__Task brief__.
The lines from the one holding "Task: Click the LCC.HttpHandlers.CXml" through the end of the records below are to be written out exactly, and nothing else; pictures are to be left out.

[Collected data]
· · · · · · ·

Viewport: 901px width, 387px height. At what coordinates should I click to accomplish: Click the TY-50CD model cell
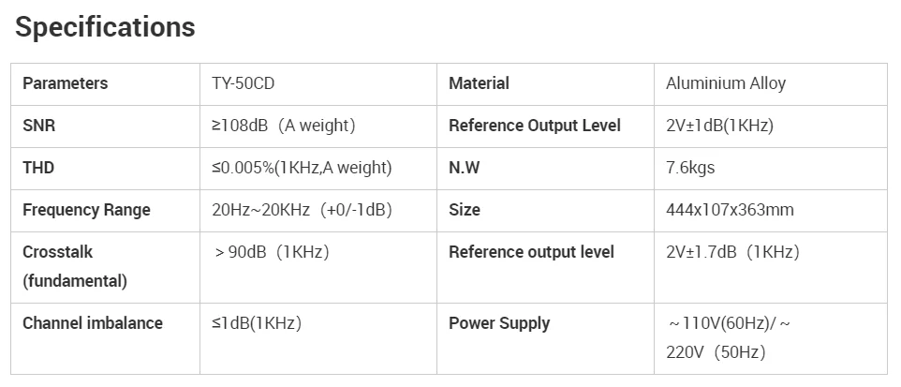(243, 83)
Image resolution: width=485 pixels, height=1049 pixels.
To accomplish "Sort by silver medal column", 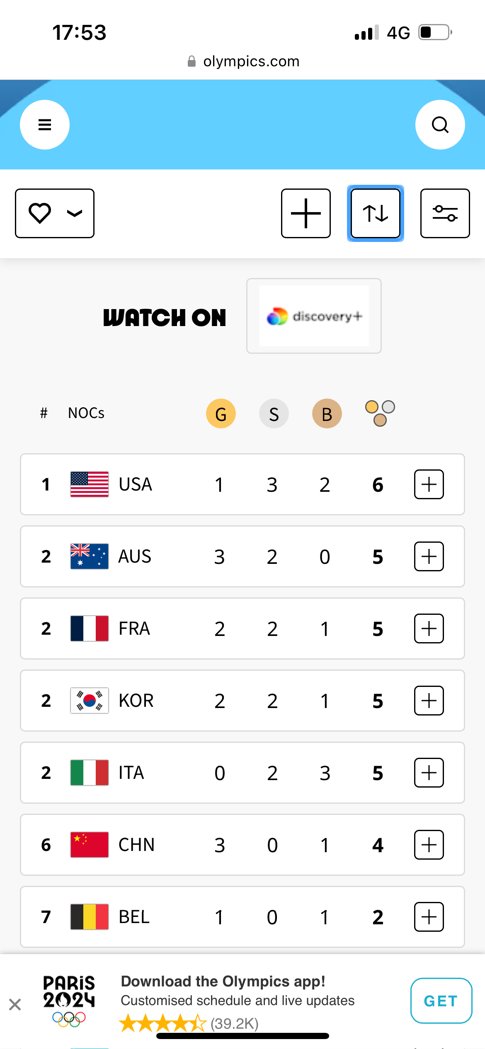I will click(274, 413).
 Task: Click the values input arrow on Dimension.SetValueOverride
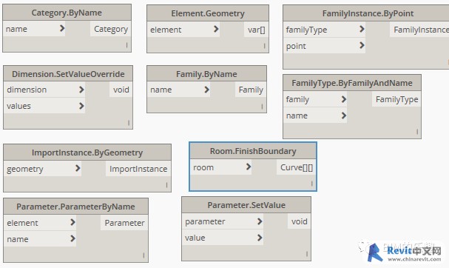81,106
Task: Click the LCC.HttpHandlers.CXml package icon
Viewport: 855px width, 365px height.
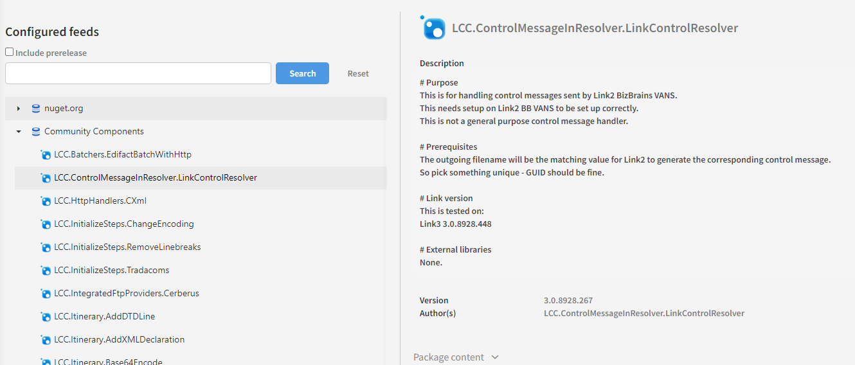Action: pos(46,201)
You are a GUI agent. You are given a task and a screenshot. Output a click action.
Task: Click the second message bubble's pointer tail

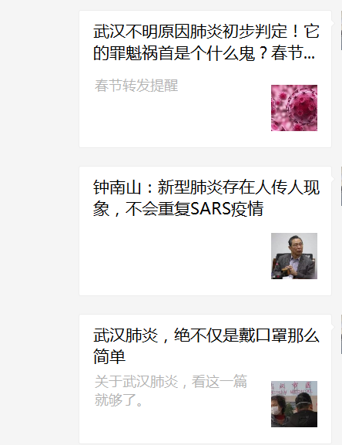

· · · · · · ·

__Final answer__.
Task: Click the LCC.HttpHandlers.CXml package icon
Viewport: 855px width, 365px height.
Action: pos(46,201)
You are a GUI agent. You are given a task and a screenshot. Output a click action.
Task: Click the second message bubble's pointer tail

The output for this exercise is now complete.